My heart flutters knowing that my little boy will always live in the heart of the man he becomes.


Yesterday was my birthday.  I turned 44.  It was my favorite kind of day, quiet and unplanned.  My husband and kids waited on me hand and foot.  “Are you having a good day?” they kept asking.  And I was.  I wrote and read, took a long walk, swam and joined the kids in a water balloon fight.

Every year on my birthday, I love to rejoice in the ordinary.  Let the day unfold and see what special memories arise.

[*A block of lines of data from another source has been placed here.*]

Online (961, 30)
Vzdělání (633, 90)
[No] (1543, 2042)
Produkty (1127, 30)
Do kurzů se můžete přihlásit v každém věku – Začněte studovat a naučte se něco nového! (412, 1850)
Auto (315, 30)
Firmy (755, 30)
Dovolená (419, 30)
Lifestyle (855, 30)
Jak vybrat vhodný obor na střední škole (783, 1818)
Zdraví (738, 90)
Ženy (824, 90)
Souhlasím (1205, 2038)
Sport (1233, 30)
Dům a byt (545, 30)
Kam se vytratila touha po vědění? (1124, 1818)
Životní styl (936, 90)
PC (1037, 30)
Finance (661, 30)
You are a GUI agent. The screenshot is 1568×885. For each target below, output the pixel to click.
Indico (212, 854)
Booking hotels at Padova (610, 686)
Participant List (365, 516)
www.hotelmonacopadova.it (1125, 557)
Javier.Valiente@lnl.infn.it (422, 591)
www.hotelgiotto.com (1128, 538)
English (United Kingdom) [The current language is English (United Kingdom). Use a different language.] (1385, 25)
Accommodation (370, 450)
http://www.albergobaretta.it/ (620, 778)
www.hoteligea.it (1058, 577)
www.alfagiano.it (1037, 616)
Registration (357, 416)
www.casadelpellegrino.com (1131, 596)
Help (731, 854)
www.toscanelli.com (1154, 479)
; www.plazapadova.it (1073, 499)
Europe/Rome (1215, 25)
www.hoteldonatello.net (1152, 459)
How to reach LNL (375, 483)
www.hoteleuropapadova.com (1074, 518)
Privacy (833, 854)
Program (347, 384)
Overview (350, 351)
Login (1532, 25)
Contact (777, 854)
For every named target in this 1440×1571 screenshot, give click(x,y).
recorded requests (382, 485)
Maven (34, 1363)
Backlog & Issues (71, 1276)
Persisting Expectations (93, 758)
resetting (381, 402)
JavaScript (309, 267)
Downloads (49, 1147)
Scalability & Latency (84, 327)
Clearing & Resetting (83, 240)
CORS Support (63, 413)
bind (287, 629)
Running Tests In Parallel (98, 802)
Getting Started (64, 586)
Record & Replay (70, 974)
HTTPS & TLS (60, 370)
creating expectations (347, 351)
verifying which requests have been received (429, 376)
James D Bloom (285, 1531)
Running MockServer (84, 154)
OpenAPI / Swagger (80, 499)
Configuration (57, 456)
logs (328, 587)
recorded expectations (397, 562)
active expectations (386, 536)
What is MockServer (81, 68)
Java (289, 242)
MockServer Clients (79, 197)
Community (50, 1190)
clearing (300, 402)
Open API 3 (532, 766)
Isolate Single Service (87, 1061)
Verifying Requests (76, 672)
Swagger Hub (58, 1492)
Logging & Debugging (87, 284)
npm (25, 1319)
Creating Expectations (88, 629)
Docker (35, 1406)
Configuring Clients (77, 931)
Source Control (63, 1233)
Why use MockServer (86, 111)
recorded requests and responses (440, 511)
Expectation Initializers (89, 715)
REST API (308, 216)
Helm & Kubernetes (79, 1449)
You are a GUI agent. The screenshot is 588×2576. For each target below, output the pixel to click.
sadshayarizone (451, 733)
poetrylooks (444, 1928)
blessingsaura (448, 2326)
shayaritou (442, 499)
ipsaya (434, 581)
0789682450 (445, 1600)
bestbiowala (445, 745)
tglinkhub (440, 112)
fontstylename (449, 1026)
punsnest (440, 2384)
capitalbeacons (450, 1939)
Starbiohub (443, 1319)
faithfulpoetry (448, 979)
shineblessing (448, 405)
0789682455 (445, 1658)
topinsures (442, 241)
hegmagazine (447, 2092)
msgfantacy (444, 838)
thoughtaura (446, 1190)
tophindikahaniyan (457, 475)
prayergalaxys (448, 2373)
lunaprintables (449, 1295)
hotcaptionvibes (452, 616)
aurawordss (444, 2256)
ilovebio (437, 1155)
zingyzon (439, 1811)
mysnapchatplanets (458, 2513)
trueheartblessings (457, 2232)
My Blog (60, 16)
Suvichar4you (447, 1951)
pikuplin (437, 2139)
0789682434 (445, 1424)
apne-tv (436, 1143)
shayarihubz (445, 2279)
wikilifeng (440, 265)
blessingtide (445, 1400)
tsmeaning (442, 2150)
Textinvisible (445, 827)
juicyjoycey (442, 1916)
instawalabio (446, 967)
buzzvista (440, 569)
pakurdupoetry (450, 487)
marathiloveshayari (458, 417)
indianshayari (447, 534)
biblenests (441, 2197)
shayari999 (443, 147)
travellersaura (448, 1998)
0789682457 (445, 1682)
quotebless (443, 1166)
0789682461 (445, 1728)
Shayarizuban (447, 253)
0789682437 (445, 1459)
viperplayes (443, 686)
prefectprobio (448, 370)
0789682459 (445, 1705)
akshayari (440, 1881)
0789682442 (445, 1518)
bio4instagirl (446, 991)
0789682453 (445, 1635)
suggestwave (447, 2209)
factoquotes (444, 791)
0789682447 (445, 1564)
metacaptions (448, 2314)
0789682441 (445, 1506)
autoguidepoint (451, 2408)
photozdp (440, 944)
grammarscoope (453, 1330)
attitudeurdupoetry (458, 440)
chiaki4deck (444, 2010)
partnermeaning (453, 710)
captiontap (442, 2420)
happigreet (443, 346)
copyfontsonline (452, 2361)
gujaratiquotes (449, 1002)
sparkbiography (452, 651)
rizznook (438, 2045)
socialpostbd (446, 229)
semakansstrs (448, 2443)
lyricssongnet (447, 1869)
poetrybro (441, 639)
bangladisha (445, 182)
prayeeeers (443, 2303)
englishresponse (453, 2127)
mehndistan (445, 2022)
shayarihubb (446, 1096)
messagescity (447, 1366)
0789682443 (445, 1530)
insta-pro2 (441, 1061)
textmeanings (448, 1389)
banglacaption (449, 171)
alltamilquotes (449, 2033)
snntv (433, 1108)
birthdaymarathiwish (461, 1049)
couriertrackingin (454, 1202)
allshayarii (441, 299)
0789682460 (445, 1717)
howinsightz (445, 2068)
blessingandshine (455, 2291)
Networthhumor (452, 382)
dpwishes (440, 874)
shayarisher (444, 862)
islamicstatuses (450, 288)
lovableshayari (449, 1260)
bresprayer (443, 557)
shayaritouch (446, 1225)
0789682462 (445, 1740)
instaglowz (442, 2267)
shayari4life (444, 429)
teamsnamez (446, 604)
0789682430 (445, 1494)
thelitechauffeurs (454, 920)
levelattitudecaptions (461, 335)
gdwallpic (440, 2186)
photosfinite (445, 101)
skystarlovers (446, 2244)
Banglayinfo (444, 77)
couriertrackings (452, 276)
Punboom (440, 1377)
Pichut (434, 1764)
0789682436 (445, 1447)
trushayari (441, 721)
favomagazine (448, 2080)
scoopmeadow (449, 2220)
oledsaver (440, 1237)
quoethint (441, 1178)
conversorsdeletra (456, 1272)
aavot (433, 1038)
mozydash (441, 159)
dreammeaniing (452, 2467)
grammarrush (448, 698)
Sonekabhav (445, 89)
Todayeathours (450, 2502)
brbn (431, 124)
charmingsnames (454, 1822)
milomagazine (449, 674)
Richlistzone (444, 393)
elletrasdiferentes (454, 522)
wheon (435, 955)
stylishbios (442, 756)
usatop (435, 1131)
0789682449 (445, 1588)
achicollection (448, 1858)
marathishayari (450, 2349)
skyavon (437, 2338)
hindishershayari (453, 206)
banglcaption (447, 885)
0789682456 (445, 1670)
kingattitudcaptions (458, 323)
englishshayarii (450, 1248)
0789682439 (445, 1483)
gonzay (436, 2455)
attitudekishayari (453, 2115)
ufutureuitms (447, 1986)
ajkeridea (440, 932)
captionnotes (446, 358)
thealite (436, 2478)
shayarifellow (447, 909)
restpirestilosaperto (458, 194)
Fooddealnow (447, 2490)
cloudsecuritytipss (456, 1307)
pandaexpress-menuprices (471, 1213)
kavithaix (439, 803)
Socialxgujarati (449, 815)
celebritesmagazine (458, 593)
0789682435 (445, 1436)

Last year, my son and I walked down a country road and took tons of black and white photos.  It was truly a gift watching him discover a passion for photography.

He took these photos that day:




For my 40th birthday Lee and the kids took me to dinner at an old inn with thick white tablecloths and older men at nearby tables dressed in navy sports coats.  When dinner ended, we walked down the road to the old New London Barn Playhouse that’s held Summer Stock theater since 1934.  The musical playing was Cats.  It was my third time seeing it, but the first since discovering that it was based on T.S.Eliot’s poem The Song of the Jellicles.

We sat in the front row of the once hayloft balcony.  The performers were so close, maybe just 20 feet below, that it felt like they were singing to us alone.  Sitting in the darkened theater with my husband and children, joy fluttered in my chest and I wondered, Could it get any better than this?

And then it did.  Toward the end of the musical, Grizabella, the old glamour cat, stepped to the front of the stage and began to sing Memorythe song based on T.S. Eliot’s poem Rhapsody on a Windy Night.


See the dew on the sunflower

And a rose that is fading

Roses whither away

Like the sunflower

I yearn to turn my face to the dawn

I am waiting for the day . . .”

As the notes left her mouth, the children, sitting on either side of me, clutched my hands.  I couldn’t take my eyes of the luminous woman standing in the glow of the spotlight.


Not a sound from the pavement

Has the moon lost her memory?

She is smiling alone…”

And then the theater went black – a power outage.  The aisle lights went out. The fans stopped turning.  The audience collectively sucked in their breath.  But the singing never stopped.

Engulfed in darkness, the lyrics washed over us.


All alone in the moonlight

I can smile at the old days

I was beautiful then

I remember the time I knew what happiness was

Let the memory live again…”

And then on her next high note,


Grizabella was suddenly awash in a slanted, yellowy light radiating from the back of the theater.  (Later, we’d find out a quick thinking stagehand used the entry ramp to position the headlights of his Chevy!)

“Touch me

It’s so easy to leave me

All alone with the memory

Of my days in the sun

If you touch me

You’ll understand what happiness is 


A new day has begun.”

Had it ever.  If this was the start of 40, bring it on.

Leaving the theater we saw that the entire town had lost power, and the four of us walked hand in hand down the main street lit entirely by the glow of dazzling starlight. 

Do you have a favorite birthday memory?

The Game of What?

A Friday night dinner with dear friends.

We fed our kids and theirs early and sent them upstairs to play board games. An adult evening – Ah.  Lee put on music, I lit candles and our friends uncorked a bottle of wine.

The wine was passed and stories were shared. Candle wax dripped onto the table.  Nora Jones crooned and forks were set down between succulent bites.  Cabernet was flowing into my glass when the call came from upstairs.  “Mom!  We need help!”  I sipped my wine and chose not to answer.  Then the call came again. “What is it?”  I called back.

“We need help.  We don’t know how to play The Game of Life.  Will you teach us?”


Setting the bottle back on the table, I called back up the stairs,  “Choose another game.  The Game of Life is too confusing.”

I lifted my glass to my lips and started to sip when I noticed the silence.  Looking up, I found my husband and dinner guests staring back at me.  “What?” I asked.

“The Game of Life is too confusing?” my husband repeated.

Then I heard what I’d said.

And even though I believed what I’d said was true, I called back up the stairs, “Hang on, honey.  I’m coming. I’ll teach you how to play The Game of Life.”

I pushed my chair back from the table and thought, If only I knew how.